E’ il dramma dell’incapacità di essere felici. Così potremmo in sintesi definire Zio Vanja, scritto tra il 1896 e ‘97 da Anton Cechov (1860-1904) e rappresentato per la prima volta al Teatro d’Arte di Mosca due anni dopo con la regia di Stanislavskij e Dancenko.
E’ un’infelicità esistenziale che attanaglia tutti i personaggi principali, dal protagonista Vanja che, giunto alla mezza età, traccia un bilancio fallimentare della sua vita: non è stato capace di dichiararsi a Elena, la donna che poteva diventare sua moglie, ha idealizzato Alexandr, il cognato accademico, ritenendolo un genio per poi ridimensionarne la statura e scoprirne la mediocrità. Dal canto suo il dottor Astrov, in preda a pulsioni autodistruttive, si è rifugiato nella vodka, ha smesso di credere alla sua professione intesa come missione e, single senza legami, l’unico interesse che lo mantiene vivo è l’amore e la cura per l’ambiente naturale che lo circonda. C’è poi Sonja che, rimasta orfana della madre Vera, conduce una vita di sacrificio con Vanja, occupandosi della tenuta di proprietà di Alexandr: è da sempre innamorata di Astrov ma non glielo ha mai confessato, temendo di essergli indifferente a causa della sua scarsa avvenenza. Infine ecco Elena, la bellissima e giovane seconda moglie di Alexandr: nonostante la grande differenza d’età lo aveva genuinamente amato ma ora la passione è svanita e deve fare i conti col suo carattere irascibile e prepotente, oltre alla salute malferma, ma è incapace di tradirlo pur avendo più di un uomo ai suoi piedi.
A cimentarsi con la pièce è il regista Leonardo Lidi che porta a compimento il nuovo tassello della Trilogia Cechov, iniziata lo scorso anno con Il gabbiano. “La seconda parte del progetto Cechov”, afferma Lidi, “abbandona il gioco e s’imbruttisce col tempo. Spazza via i contadini che citano Dante a memoria per consentire un abuso edilizio ambizioso e muscolare. C’era un grande prato verde dove nascono speranze e noi ci abbiamo costruito una casa asfissiante con troppe inutili stanze a occupare ogni spazio vitale. Avevamo uomini e donne che cercavano la vita attraverso l’amore ma abbiamo preferito prenderne le distanze. Se nel Gabbiano sprecavamo carta e tempo nel ragionare sulla forma più corretta con la quale passare emozioni al pubblico, divisi tra realismo e simbolismo, tra poesia e prosa, tra registi, scrittori e attrici, e ci bastava una panchina per tormentarci dei dolori del cuore, in Zio Vanja l’arte è relegata a concetto museale, uno sterile intellettualismo che non pensa più al suo popolo, che annoia la passione e permette agli incapaci di vivere di teatro. E allora che questa strana famiglia cantata da Cechov abbia la faccia di Gaber, la sua maschera irriverente, che sia stonata e sgrammaticata, sconfitta dai propri fantasmi, ripugnante e fastidiosa, più profonda del raglio di un asino messo a pilotare un aereo che sta per schiantare”.
═══
_Breve esercizio_.
Citi alla lettera il passo del testo su Zio Vanja compreso tra "E’ il dramma" e "Stanislavskij e Dancenko.", estremi inclusi.

Voci sulle coordinate di destinazione:
═══
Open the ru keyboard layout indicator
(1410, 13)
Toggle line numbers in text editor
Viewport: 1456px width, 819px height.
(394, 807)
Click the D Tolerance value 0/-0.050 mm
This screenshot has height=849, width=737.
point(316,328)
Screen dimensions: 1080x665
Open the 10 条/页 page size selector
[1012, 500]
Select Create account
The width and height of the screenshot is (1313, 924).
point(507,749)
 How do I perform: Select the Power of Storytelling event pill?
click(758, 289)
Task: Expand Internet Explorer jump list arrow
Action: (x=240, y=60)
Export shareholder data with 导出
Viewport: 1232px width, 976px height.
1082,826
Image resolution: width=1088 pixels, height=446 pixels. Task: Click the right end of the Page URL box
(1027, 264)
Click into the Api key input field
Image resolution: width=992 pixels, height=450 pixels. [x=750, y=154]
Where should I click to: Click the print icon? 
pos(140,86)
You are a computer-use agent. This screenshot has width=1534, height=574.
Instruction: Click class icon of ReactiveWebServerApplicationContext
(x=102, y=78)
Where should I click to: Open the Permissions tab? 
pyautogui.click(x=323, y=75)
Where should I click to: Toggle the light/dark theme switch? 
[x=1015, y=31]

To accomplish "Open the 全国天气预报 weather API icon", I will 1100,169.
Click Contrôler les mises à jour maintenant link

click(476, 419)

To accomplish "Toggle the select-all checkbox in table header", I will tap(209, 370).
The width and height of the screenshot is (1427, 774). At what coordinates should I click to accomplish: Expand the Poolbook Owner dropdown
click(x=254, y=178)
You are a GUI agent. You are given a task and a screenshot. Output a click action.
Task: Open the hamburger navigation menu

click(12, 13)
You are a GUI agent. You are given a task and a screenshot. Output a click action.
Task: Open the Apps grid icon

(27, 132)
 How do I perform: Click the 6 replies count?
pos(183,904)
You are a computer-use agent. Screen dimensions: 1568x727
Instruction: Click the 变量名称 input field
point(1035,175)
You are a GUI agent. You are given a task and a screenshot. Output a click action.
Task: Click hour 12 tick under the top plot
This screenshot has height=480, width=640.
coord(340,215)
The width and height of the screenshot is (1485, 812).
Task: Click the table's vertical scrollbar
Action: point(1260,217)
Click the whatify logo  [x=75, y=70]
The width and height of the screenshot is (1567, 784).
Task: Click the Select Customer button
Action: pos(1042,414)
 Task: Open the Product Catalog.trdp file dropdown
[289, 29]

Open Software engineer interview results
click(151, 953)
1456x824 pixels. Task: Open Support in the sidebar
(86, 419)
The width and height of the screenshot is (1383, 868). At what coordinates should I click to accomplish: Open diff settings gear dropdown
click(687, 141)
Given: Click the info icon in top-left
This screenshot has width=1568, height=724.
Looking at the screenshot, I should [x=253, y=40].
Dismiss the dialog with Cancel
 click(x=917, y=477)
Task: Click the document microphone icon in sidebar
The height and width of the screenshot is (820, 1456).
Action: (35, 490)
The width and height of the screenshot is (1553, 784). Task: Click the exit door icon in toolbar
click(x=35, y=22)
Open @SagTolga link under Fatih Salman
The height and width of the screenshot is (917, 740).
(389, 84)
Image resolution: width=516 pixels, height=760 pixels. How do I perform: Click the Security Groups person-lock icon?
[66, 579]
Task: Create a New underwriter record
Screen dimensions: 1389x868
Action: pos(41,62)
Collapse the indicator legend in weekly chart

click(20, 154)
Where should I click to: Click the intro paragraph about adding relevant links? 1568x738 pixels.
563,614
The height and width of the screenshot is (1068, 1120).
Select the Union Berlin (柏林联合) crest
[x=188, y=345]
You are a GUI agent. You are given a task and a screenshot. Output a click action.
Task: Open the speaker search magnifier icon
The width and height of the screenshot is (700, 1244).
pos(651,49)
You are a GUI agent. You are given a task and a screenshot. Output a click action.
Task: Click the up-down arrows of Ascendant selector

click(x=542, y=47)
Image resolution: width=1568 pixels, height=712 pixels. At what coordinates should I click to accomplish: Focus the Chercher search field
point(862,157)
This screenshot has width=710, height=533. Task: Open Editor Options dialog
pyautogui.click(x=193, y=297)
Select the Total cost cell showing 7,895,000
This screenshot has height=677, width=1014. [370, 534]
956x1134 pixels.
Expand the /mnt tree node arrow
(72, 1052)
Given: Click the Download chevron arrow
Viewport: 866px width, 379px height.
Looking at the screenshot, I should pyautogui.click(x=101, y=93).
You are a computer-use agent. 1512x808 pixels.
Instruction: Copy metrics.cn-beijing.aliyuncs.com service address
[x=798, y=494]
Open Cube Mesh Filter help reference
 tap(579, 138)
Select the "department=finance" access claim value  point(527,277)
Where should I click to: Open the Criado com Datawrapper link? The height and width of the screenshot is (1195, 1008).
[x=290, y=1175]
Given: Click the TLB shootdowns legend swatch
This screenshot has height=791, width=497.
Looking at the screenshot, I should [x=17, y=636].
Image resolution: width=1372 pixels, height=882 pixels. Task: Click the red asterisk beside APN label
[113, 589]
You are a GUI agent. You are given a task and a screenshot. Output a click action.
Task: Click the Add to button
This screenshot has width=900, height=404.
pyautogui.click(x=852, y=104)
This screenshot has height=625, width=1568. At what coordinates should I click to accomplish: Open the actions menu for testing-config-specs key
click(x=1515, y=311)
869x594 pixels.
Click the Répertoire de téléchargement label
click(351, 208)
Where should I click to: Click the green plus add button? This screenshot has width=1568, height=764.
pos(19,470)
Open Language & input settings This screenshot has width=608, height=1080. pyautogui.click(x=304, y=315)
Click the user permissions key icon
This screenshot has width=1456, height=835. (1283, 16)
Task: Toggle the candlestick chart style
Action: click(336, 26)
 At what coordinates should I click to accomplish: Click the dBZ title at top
═══
_Soluzione svolta_.
E’ il dramma dell’incapacità di essere felici. Così potremmo in sintesi definire Zio Vanja, scritto tra il 1896 e ‘97 da Anton Cechov (1860-1904) e rappresentato per la prima volta al Teatro d’Arte di Mosca due anni dopo con la regia di Stanislavskij e Dancenko.